Monsieur le Maire, Au regard de l’ensemble de ces éléments, je vous demande de bien vouloir faire la lumière sur la situation financière réelle du Racing. Quel est son budget réel ? Quel est celui consacré au centre de formation pour lequel nous nous sommes mobilisés ? Quelle est la part réelle de la participation publique dans le financement du club ? Y-a-t-il des obligations légales à respecter en la matière ? Et enfin, êtes-vous en mesure de nous dire combien a réellement investi monsieur Sitterle dans le club, depuis juillet dernier ? Je n’imagine pas un instant qu’après les évènements passés, la ville et la CUS ne suivent pas de près la situation économique du club. Après avoir injecté près de 7 millions en 3 ans, en ces temps difficiles, où chaque euro compte et par respect envers nos concitoyens, il me semble essentiel que nos collectivités veillent de près à la situation du Racing.

 

Je vous demande également, de bien vouloir nous faire un point sur la situation juridique actuelle du club ainsi que sur les projets de conventions. Il est de notre devoir, alors que le club évolue en CFA2, de veiller à ce qu’aucun montage juridique et financier ne vienne compromettre la solidité du club, comme nous l’avons connu dans un proche passé. Imaginez un instant le club tiraillée entre 3 parties, l’association, la SASP qui gère le foot professionnel (dont la majorité peut évoluer et dont monsieur Sitterle veut déjà ouvrir le capital) et la société BMV qui détient la propriété de la marque Racing, cette fameuse marque qui historiquement a été régulièrement source de conflits. Enfin, pouvez-vous nous indiquer si la position de Patrick Spielmann, pilier historique du club et interlocuteur important pour la ville, est menacée, comme cela se murmure depuis la dernière AG de l’Association.

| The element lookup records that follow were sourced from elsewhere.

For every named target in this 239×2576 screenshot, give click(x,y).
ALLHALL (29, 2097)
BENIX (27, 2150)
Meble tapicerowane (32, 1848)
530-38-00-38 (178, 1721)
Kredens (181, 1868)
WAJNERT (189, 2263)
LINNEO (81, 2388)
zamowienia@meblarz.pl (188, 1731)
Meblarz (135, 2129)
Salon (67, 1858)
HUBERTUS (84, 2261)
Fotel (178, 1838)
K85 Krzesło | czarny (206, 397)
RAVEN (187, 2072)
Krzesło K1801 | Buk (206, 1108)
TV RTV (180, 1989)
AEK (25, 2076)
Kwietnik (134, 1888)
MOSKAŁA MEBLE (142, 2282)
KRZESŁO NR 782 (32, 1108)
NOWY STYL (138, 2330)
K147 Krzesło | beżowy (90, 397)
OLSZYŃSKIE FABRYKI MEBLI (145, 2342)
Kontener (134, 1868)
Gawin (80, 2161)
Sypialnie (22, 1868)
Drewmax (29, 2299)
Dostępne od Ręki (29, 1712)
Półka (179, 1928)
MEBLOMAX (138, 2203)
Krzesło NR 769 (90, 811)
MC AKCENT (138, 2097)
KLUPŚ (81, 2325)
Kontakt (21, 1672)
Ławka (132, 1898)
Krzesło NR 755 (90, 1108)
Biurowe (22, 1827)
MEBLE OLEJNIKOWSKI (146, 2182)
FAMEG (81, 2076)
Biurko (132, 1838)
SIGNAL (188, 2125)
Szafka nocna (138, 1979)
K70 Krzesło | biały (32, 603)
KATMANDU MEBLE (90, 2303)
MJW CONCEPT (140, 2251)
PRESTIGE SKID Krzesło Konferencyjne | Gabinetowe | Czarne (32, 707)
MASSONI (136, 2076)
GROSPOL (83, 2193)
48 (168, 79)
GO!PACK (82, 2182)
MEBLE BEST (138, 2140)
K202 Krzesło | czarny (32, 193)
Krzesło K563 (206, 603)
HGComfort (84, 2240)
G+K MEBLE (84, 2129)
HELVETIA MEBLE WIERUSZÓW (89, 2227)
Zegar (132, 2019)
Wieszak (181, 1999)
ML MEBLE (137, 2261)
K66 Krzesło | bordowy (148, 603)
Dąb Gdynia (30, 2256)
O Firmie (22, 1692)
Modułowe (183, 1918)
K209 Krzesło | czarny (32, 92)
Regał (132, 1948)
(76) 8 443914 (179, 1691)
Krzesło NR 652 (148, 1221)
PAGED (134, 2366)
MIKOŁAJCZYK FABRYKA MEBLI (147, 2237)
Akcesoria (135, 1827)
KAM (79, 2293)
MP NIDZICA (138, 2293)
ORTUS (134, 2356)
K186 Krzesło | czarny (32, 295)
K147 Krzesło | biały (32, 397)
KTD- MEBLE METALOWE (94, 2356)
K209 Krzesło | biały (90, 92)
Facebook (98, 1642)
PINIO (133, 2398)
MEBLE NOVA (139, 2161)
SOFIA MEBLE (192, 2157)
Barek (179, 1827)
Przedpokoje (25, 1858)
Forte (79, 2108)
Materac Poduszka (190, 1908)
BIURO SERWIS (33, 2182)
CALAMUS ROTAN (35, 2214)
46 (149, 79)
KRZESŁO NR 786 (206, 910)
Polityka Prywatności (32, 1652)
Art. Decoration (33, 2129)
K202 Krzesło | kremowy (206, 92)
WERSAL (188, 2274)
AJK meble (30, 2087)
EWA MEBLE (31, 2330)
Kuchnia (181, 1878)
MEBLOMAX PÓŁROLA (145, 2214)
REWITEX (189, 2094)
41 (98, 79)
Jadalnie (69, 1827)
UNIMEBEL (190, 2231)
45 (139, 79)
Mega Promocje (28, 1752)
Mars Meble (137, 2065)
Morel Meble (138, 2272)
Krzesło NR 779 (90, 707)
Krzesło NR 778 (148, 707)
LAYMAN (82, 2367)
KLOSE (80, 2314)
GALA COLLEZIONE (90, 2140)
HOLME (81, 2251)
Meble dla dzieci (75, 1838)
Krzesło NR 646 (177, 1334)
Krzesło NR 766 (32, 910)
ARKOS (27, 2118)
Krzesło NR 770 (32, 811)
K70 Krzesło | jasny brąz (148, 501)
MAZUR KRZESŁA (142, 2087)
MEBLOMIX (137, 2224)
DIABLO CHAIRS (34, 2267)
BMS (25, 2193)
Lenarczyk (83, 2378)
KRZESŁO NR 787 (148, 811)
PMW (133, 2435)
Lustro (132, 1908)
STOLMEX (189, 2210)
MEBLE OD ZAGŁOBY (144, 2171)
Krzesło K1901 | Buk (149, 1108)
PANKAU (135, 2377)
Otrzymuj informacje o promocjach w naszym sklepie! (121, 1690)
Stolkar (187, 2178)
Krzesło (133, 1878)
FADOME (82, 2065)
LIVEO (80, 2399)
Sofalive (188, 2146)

Si oui, nous devons lui apporter notre soutien.

 

 

Je suis bien conscient qu’à travers mon interpellation nous brisons l’unanimité faite jusqu’à présent autour de monsieur Sitterle. Je suis bien conscient qu’il va y avoir une levée de boucliers du coté des inconditionnels du club qui, comme moi, sont heureux des résultats sportifs du moment mais ne soucient pas forcément de la pérennité de la gouvernance. Mais en ces temps de crise, il ne saurait y avoir de vache sacrée. Il est de notre devoir d’élus de veiller au bon usage des deniers publics investis dans le club qui en l’espèce ont été très importants et surtout de nous assurer de sa pérennité quitte à passer pour les empêcheurs de communiquer en rond !

 

Je vous remercie pour vos réponses que j’attends détaillées et appuyées par des documents concrets.